● **SOURCE PASSAGE**:
────────────────────

Re: Accessing a cursor using dynamic SQL



If it matters, the Oracle version is 9.2, or it can be 10g if I
implemented it on another machine. I tried to avoid specifics and ask
generically, but I will be happy to expand on the problem I am trying
to solve.

I would like to write a procedure(s) which compares a copy of today's
table with a copy of the same table from yesterday, resulting in a list
of changes made. I would like to know only the fields that were
changed and their old/new values. In the end I want a table that looks
like

Action Table Key Field Old New
---------------------------------------------------------------
Add Tab1 Key1
Update Tab1 Key1 Dept 123 987
Update Tab1 Key1 Name Bob Tom
Delete Tab1 Key1

I want this procedure to be as generic as possible, so it can be reused
with any table. Finding the deletes and adds are simple enough, and
knowing that a record has changed is simple enough. Knowing the
particular fields that were updated and their previous and new values
is causing me headaches. Since I do not know the structure of the
table ahead of time, the query would be built dynamically using the
ALL_TAB_COLS table, with a table having 1 to 500 columns. I would then
just do an equal join of the tables and then compare each field,
reporting any differences. It seems that I would use a cursor when
executing this dynamic sql for the join, but I do not know how to
define the record that I am fetching into.

────────────────────

● **DATA RECORDS**:
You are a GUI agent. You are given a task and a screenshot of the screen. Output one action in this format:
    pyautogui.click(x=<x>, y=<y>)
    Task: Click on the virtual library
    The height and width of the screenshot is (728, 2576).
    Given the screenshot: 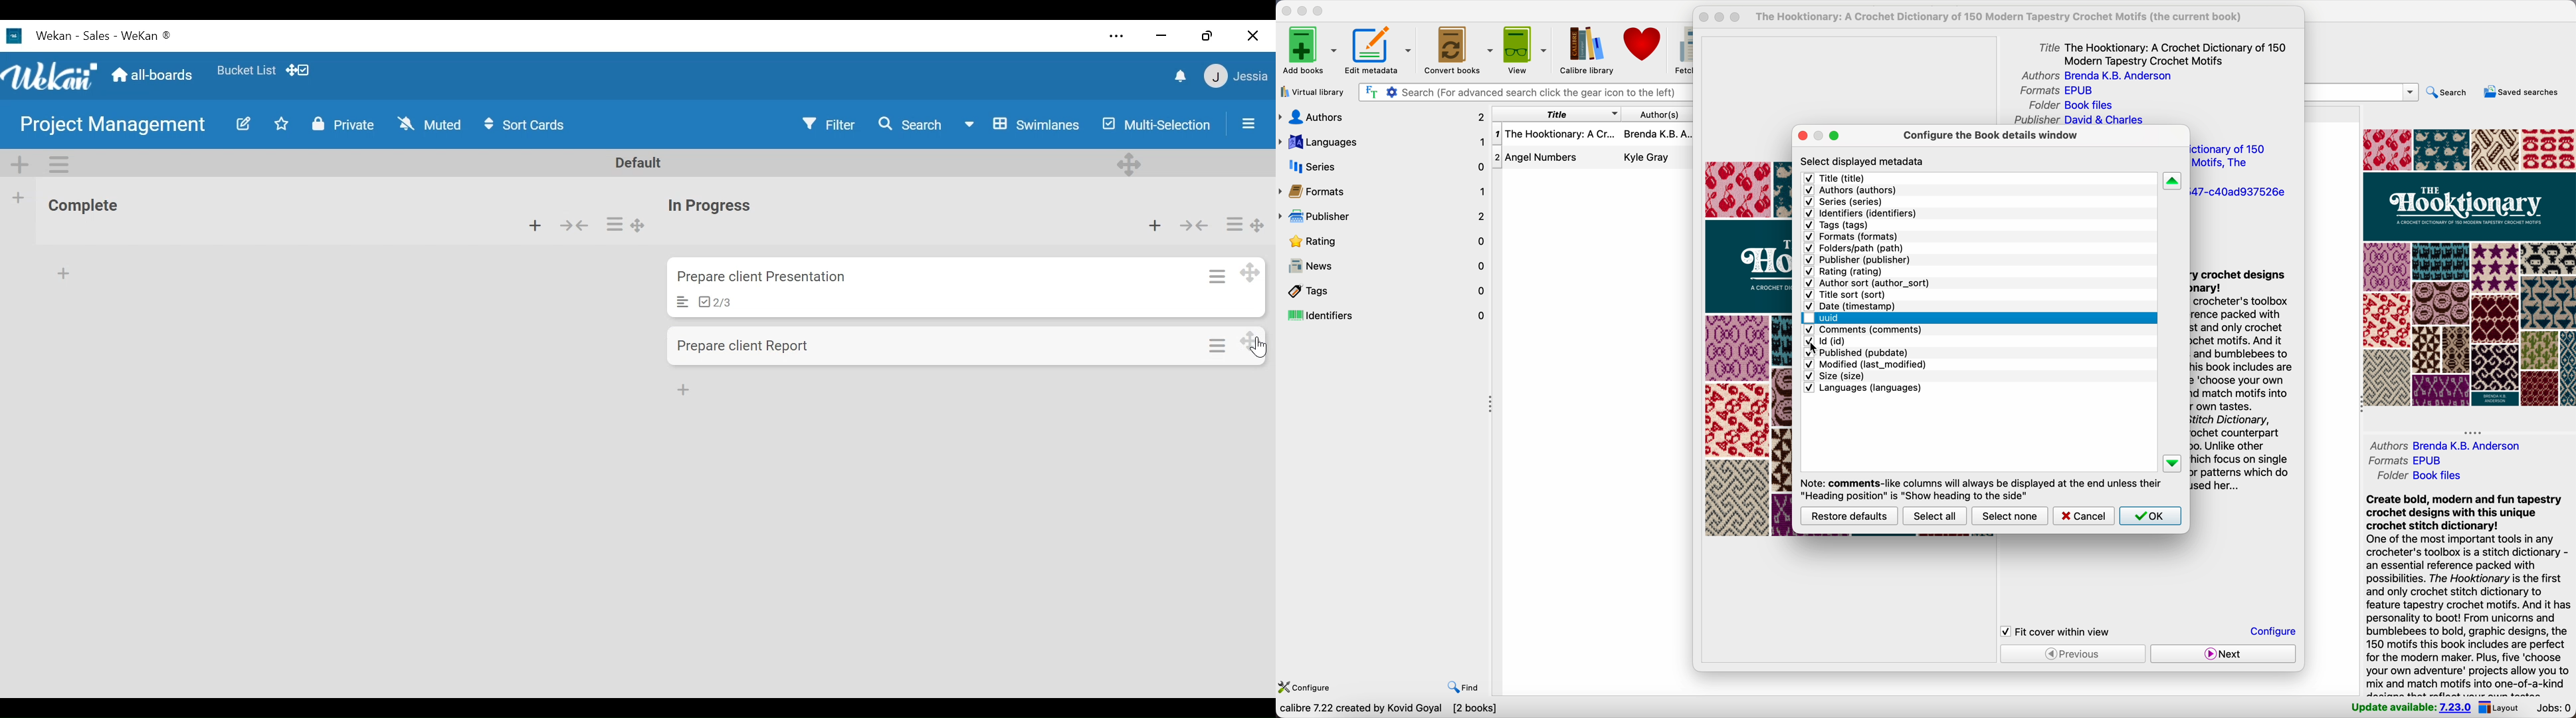 What is the action you would take?
    pyautogui.click(x=1311, y=91)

────────────────────

● **DIRECTIVE 1**:
Transcribe the stretch of the forum post on comparing tables from "I want this" through "am fetching into.".
● **DIRECTIVE 2**:
In the forum post on comparing tables, which table does the writer plan to use to build the query dynamically?

● **TASK SOLUTION 1**:
I want this procedure to be as generic as possible, so it can be reused
with any table. Finding the deletes and adds are simple enough, and
knowing that a record has changed is simple enough. Knowing the
particular fields that were updated and their previous and new values
is causing me headaches. Since I do not know the structure of the
table ahead of time, the query would be built dynamically using the
ALL_TAB_COLS table, with a table having 1 to 500 columns. I would then
just do an equal join of the tables and then compare each field,
reporting any differences. It seems that I would use a cursor when
executing this dynamic sql for the join, but I do not know how to
define the record that I am fetching into.

● **TASK SOLUTION 2**:
ALL_TAB_COLS